Exercise material:
-------------------------

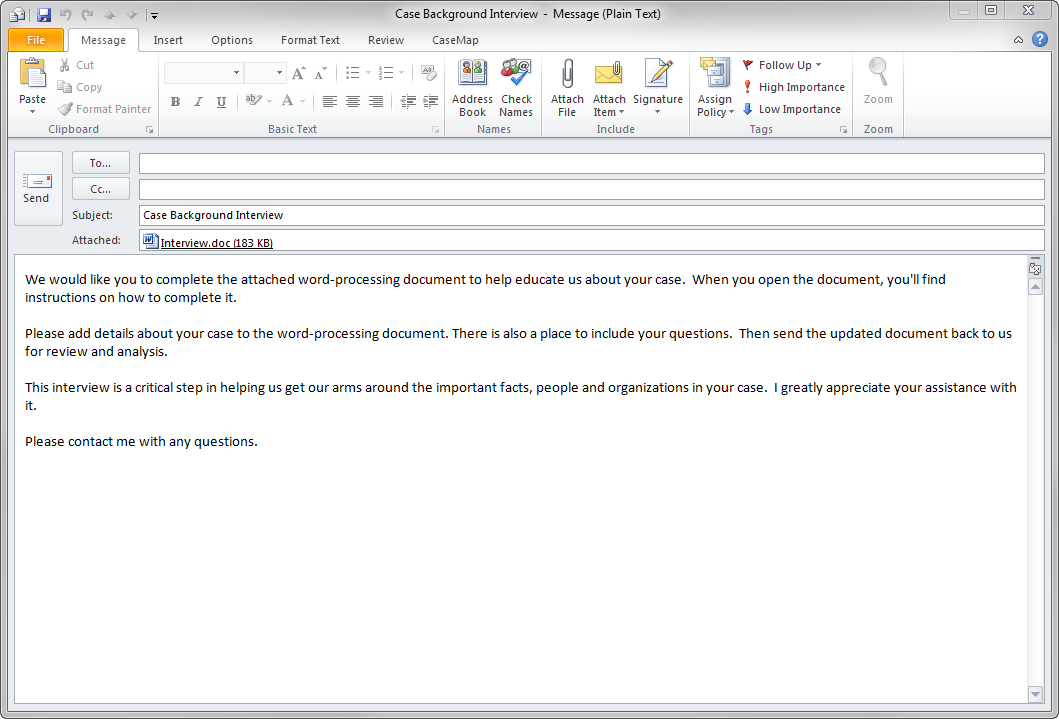This screenshot has height=719, width=1059.
Task: Open the Address Book
Action: [x=472, y=76]
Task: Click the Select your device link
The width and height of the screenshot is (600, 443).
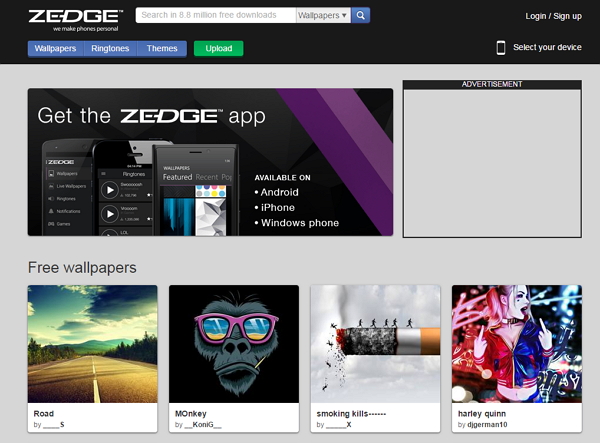Action: pos(546,48)
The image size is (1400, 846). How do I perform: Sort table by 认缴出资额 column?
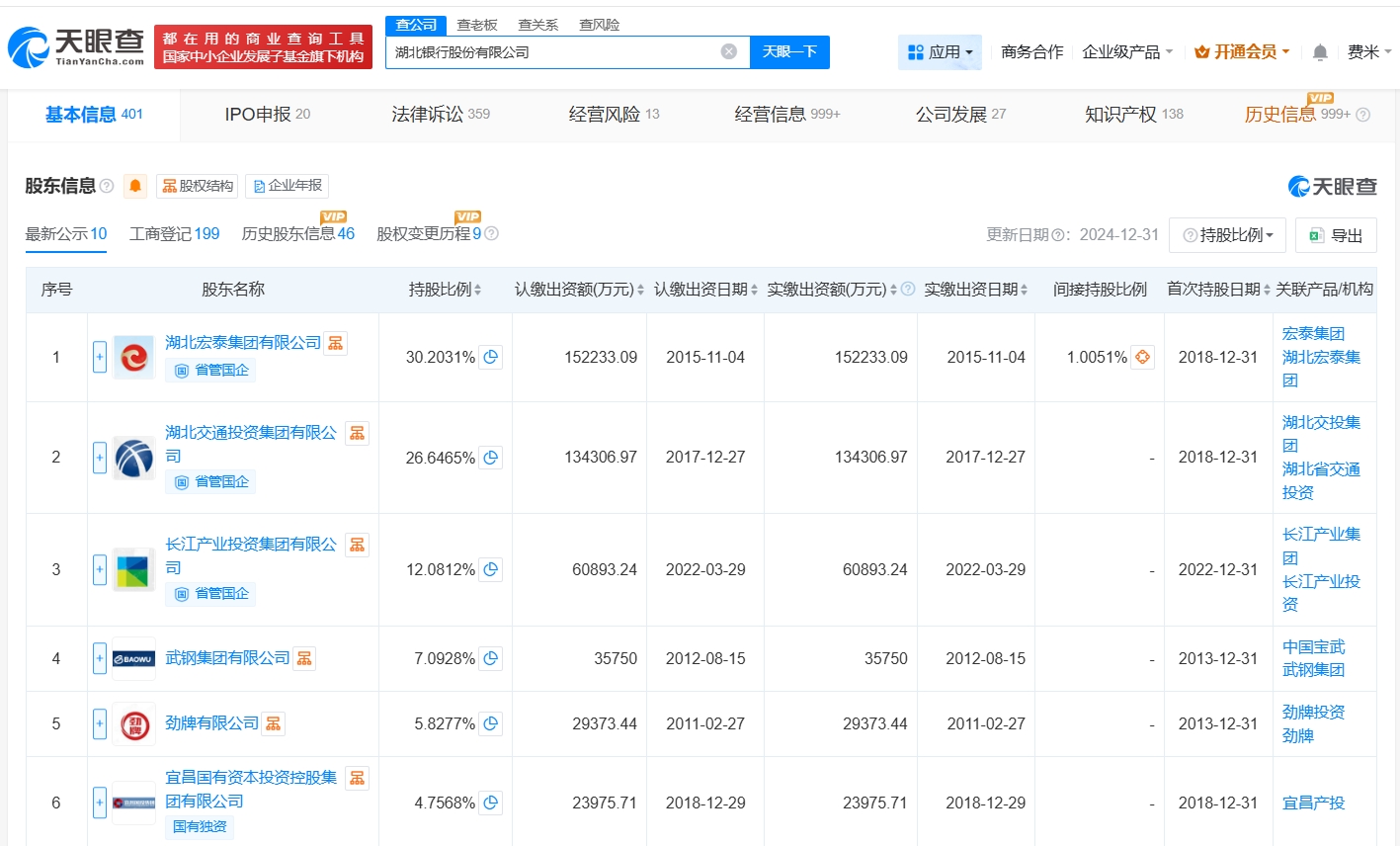639,290
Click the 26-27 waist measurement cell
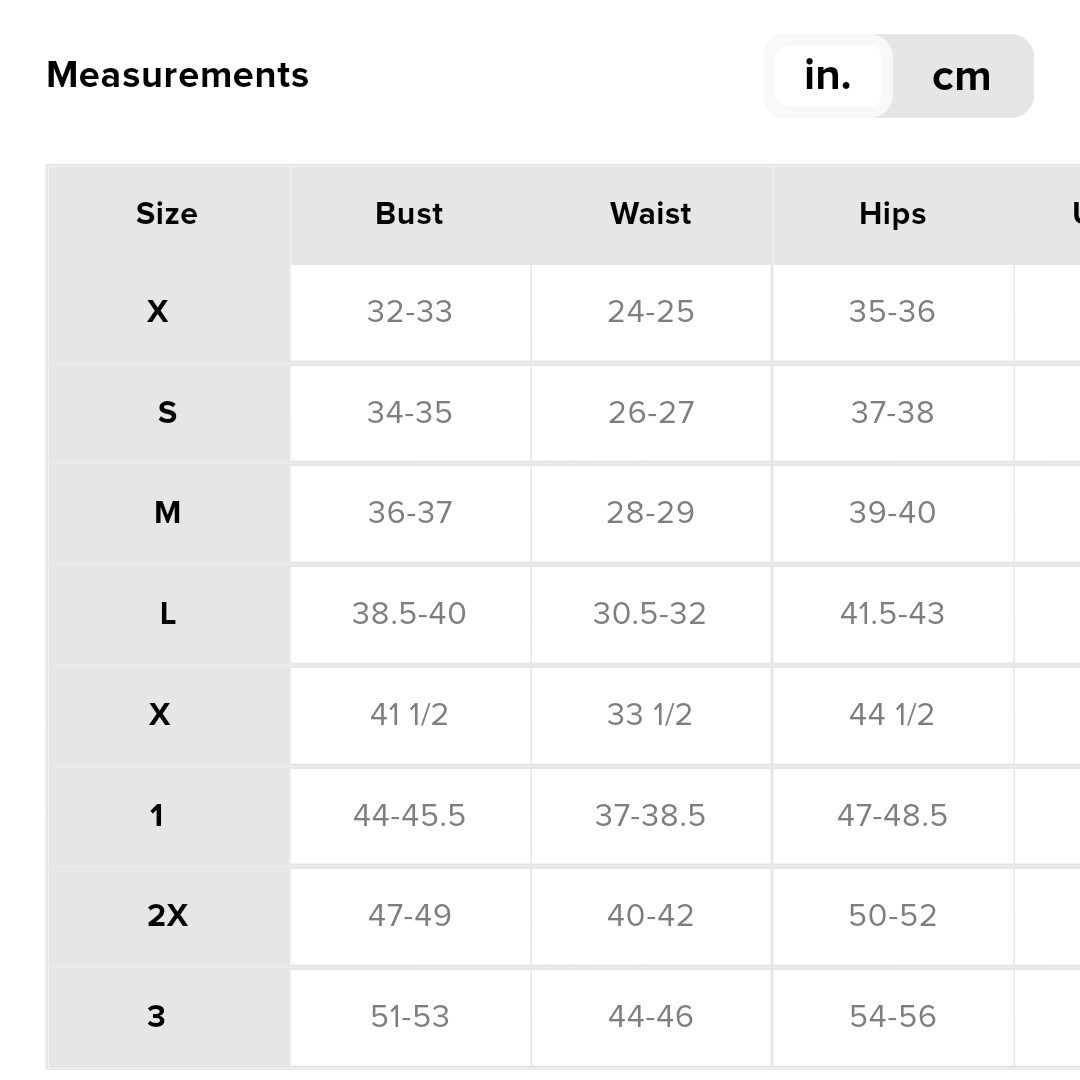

-------------------------

Your instructions: An exact copy is needed of the lines running from the one containing "The image size" through the last line of the material, and of no others; pictures stay out.

Final answer:
The image size is (1400, 846). How do I perform: Sort table by 认缴出资额 column?
639,290
Click the 26-27 waist measurement cell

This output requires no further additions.